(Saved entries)
——————————
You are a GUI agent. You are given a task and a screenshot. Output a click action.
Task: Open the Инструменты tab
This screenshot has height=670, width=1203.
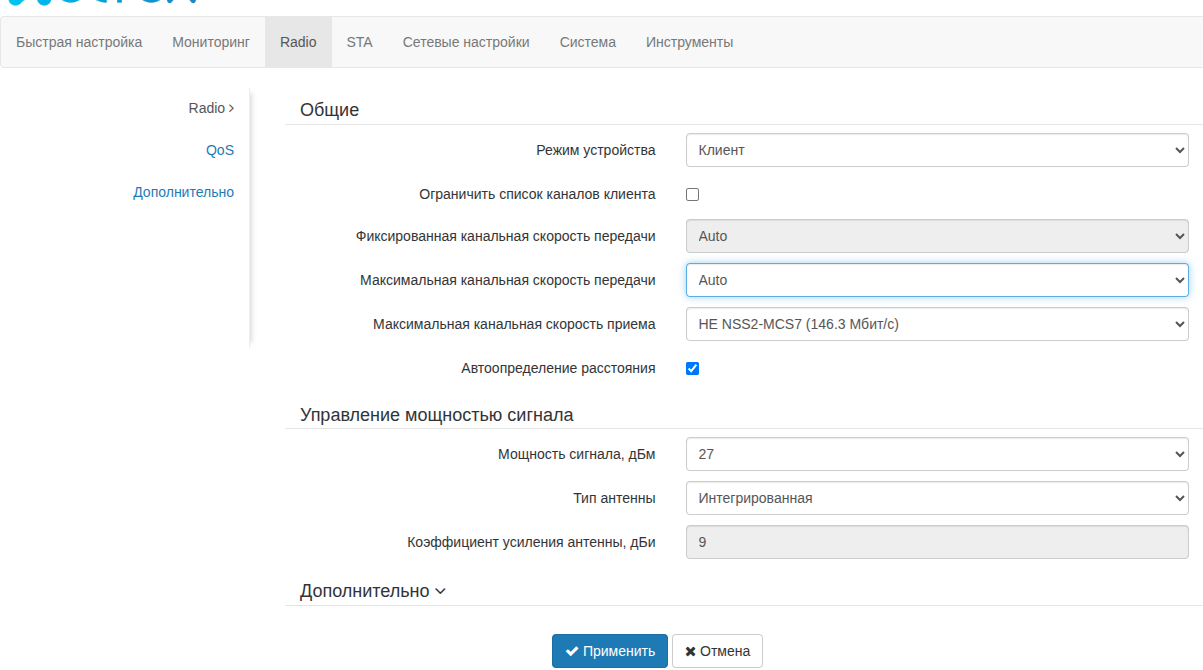[x=689, y=42]
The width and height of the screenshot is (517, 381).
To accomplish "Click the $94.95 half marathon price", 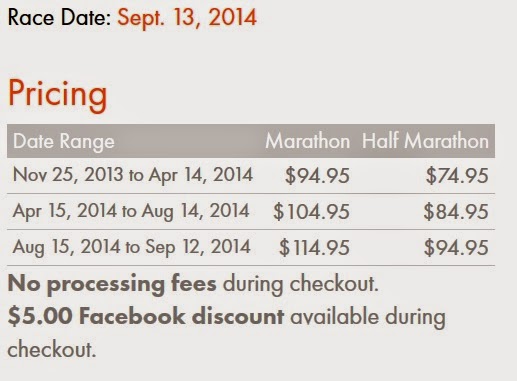I will coord(456,248).
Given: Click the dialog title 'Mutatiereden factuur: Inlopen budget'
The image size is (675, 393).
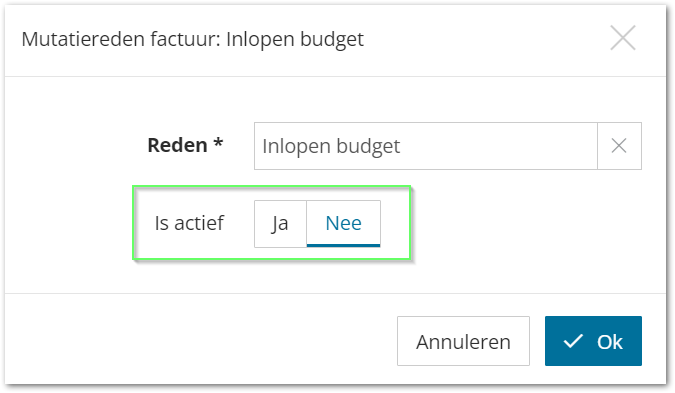Looking at the screenshot, I should pyautogui.click(x=192, y=40).
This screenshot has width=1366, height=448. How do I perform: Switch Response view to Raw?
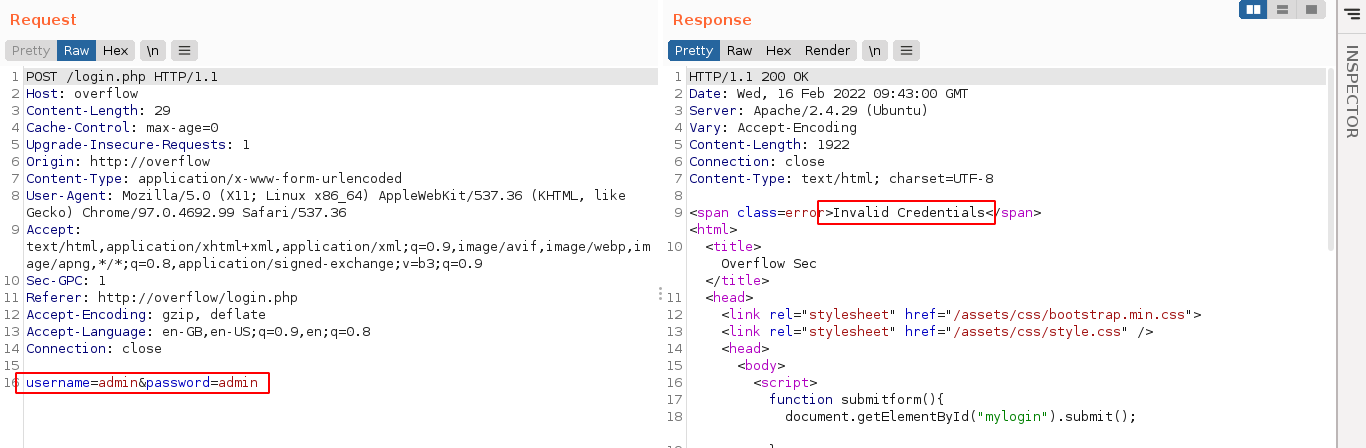click(740, 51)
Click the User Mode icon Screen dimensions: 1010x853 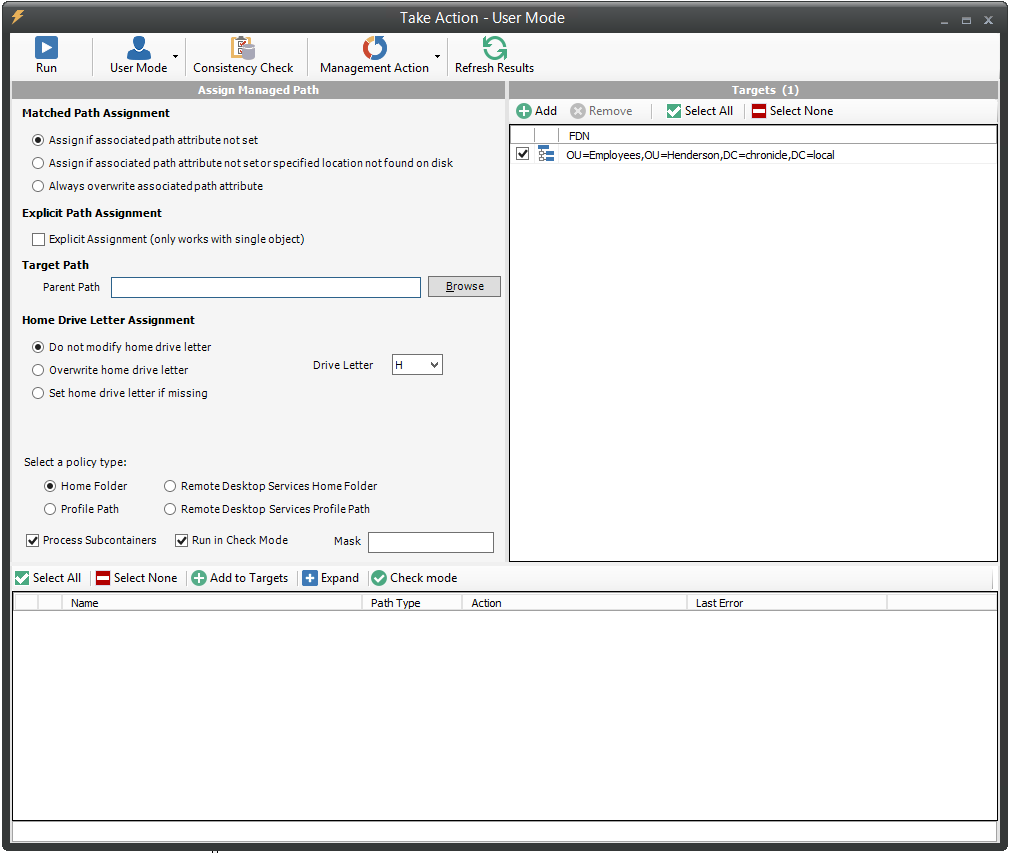coord(139,48)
——————————
§ HOW TO COMPLETE THIS TASK
Reproduce the records exactly, starting with their first line and ending with the line that contains "The width and", though pictures should be dropped.

§ REPLY
You are a GUI agent. You are given a task and a screenshot. Output a click action.
Task: Open the Инструменты tab
This screenshot has height=670, width=1203.
[x=689, y=42]
The width and height of the screenshot is (517, 381).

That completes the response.